Sad but true. (Kevork Djansezian/Getty Images)

You probably already know that women in high heels are generally perceived as more attractive than their ballet-flat-wearing counterparts. But according to a French study, women who choose high heels might be more likely to get a helping hand, too -- from men, anyway.

The study, published in Archives of Sexual Behavior, was made up of four distinct experiments, each of which featured women in flat shoes, medium heeled shoes (2 inches) and high-heeled shoes (3.5 inches). Other than their heel height, the shoes were basically the same -- black, professional and in fashion.

Two of the experiments measured how likely someone was to agree to complete a survey when a woman in business casual stopped them on the street. The third experiment recorded how many people helped a researcher who pretended to accidentally drop her glove, and the fourth measured how quickly women were approached in a bar, with all things being equal except her footwear.

In all cases, the highest heels prevailed -- but only when men were involved. While females weren't more or less likely to respond to requests for help (or clear signs of a need for it, as with the dropped glove) based on the shoes worn, men were more likely to be responsive in all cases if the heels were higher.

The researchers didn't try to pinpoint exactly why teetering on high heels makes a woman more successful in getting attention -- and by extension, helpful responses -- from men.

But because the study features multiple experiments, they think they've eliminated some possible causes: Some research has suggested that men prefer heels because they make feet appear smaller, which suggests youthfulness or helplessness. But in the glove-dropping experiment, the researchers walked several paces in front of their intended subjects -- meaning that the men who rushed to alert them to their lost glove didn't have a view of their "tiny" feet, but just the heels themselves.

Other research suggests that heels enhance the stereotypical feminine gait, making a woman's walk more attractive to heterosexual men. But in the experiment where researchers tracked men's responsiveness to women in bars, they found that sitting down didn't make the heels less potent.

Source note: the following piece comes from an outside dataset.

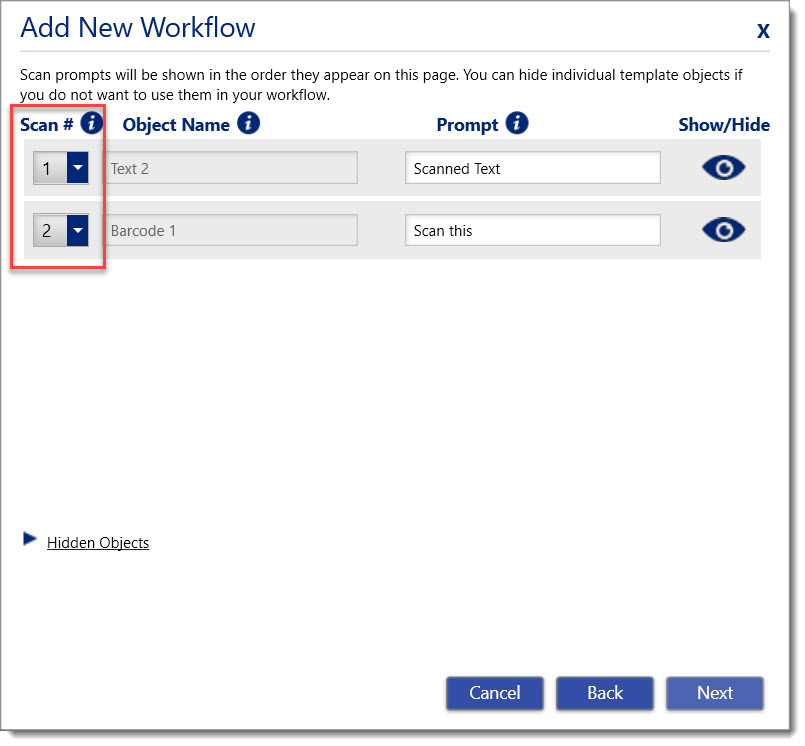Expand the Hidden Objects section
The height and width of the screenshot is (746, 805).
coord(97,542)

So the researchers think that heels have taken on a reputation that transcends any changes they actually inflict on the female form. The media regularly shows women in high heels as being incredibly sexual, the researchers write, and this may lead men to over-estimate a high-heeled woman's sexual intent. Unconsciously, this may make them more likely to notice and respond to women.

Of course, this study took place in a single country, and cultural responses to heels could be quite different in other parts of the world -- including our own. And in any case, no amount of responsiveness from the opposite sex is worth the back and foot problems associated with full-time heel wearing.